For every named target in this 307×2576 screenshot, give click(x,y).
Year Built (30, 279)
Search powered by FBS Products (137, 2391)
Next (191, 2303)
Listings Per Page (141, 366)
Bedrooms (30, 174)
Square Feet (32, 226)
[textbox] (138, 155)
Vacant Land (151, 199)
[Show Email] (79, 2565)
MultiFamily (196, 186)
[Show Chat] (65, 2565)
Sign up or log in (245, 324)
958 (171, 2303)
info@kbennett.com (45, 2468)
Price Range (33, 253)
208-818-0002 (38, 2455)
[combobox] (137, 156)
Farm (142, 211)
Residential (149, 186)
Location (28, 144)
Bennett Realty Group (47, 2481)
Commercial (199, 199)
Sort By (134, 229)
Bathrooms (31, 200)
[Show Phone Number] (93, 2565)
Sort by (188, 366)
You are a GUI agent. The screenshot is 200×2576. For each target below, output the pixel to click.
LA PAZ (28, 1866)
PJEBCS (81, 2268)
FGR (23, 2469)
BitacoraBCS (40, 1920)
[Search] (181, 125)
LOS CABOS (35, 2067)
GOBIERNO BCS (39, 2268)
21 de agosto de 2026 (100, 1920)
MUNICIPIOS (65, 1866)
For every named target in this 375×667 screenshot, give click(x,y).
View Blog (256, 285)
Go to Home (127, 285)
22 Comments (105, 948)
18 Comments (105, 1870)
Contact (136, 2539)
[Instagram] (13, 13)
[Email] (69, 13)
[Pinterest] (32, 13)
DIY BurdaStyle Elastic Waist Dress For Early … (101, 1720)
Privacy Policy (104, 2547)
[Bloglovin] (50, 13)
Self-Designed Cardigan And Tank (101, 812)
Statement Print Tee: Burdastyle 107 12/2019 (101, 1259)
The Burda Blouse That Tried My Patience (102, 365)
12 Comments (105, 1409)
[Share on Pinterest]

# # # # # # #

| The task |
In the entries above, find each line that has the word "screenshot". Copy it.

| Your solution |
For every named target in this 307×2576 screenshot, give click(x,y).
You are a GUI agent. The screenshot is 200×2576. For each target below, output the pixel to click.
For every named target in this 375×667 screenshot, give click(x,y).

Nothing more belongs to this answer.